ドミコ | FUJI ROCK FESTIVAL | 2019.07.28

ドミコ印のロックンロールで完全勝利!

例年以上の速さで最終日を迎えた今年のフジロック。前日の、終始苗場の地を打ち付けていた豪雨が嘘だったかのように、うだるような暑さになった。レッドマーキーは汗が滴り落ちるほどの熱気でムンムン。スカートに続いてここに登場したのは、フロントマンのさかしたひかると、ドラムスの長谷川啓太の2人からなるドミコだ。フジロック2017で苗場食堂に出演して以来、約2年ぶりのフジロック帰還となる。”my Baby”、”Pop,Step,Junk!”、”さらわれたい”といったロックファンをキュンキュンさせるようなリフと、ダルなひかるの声と耳にすんなりと馴染む日本語の響きに一発で虜になってしまい、今年のフジロックの中でももっとも注目していたアクトのひとつだ。

一発目の”ペーパーロールスター”から、会場の雰囲気そのまんまに激アツな音を繰り出して空間を扇情していく。ひかるがギターでかき鳴らすガレージ色満載のフロアにダイレクトに向かってくるかのようなド直球なリフ/フレーズと、一心不乱に叩き出される長谷川啓太のビートの荒々しさは、かつてのホワイト・ストライプスを想起させるほど。単独公演などで、いつもやっているというラフなMCも一切せず、矢継ぎ早に楽曲を連投していく。聞けば、前回の苗場食堂でのステージでは、機材トラブルに見舞われたとのことで、その雪辱戦という意味合いもあったのかもしれない。「潔さ」を感じさせるロックンロールで、会場に集まったオーディエンスの尻を蹴り上げていく。

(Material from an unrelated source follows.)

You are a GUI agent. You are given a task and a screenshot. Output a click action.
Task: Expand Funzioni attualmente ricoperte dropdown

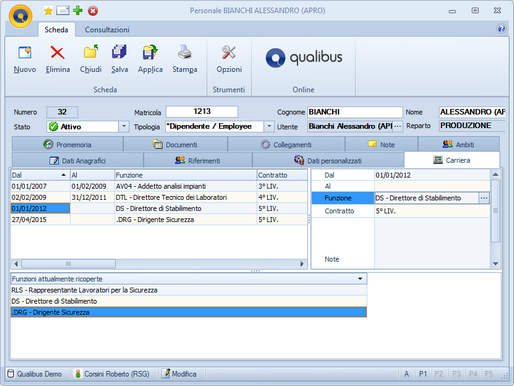(360, 279)
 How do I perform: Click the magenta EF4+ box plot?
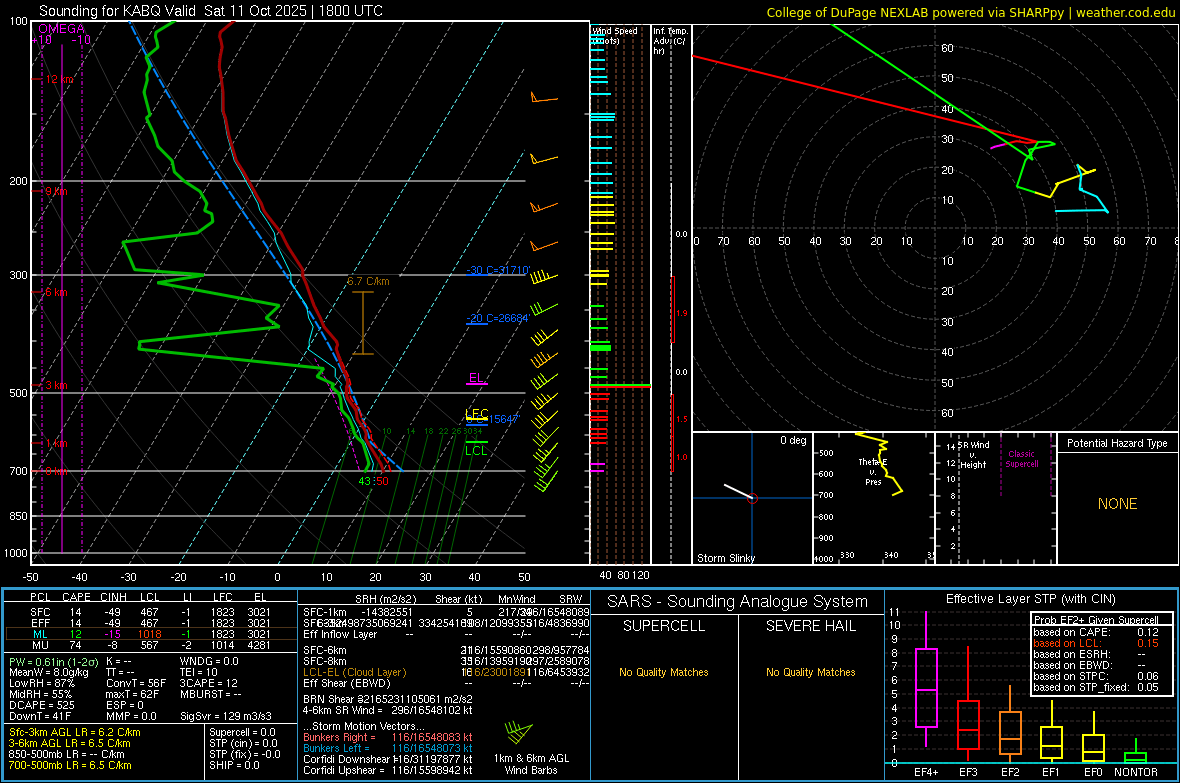926,688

ギターのフレーズをどんどん重ねて音を拡大させていく、ひかる十八番のルーパー妙技が炸裂し、たった二人で生み出しているとは思えない迫力ある爆音アンサンブルで会場を沸かせたまま突入した”まどらまない”。気だるく、かつ色っぽくひかるが歌う様はロックスターのそれそのもの。長谷川のドラムが突如入ってくる性急なビートがカッコよ過ぎて悶絶してしまう。AC/DCの超名曲”Back In Black”のリフからなだれ込み、ロックンロール天国を創り上げた”深海旅行にて”は間違いなく本セットのハイライト。約2年ぶりのフジロックにおけるステージは、終始ドミコ印のロックンロールに徹した2人の完全勝利に終わった。たった2人というミニマルな構成の中で、自らの表現を明確にフロアに届け、かつオーディエンスを沸かせるための工夫を随所に仕掛ける巧者っぷりも見事だった。ルーパー駆使もそのひとつ。彼らのようなアーティストがいてくれるから、ロックは面白い。日本のロックの可能性をまざまざと見せつけられたライヴだった。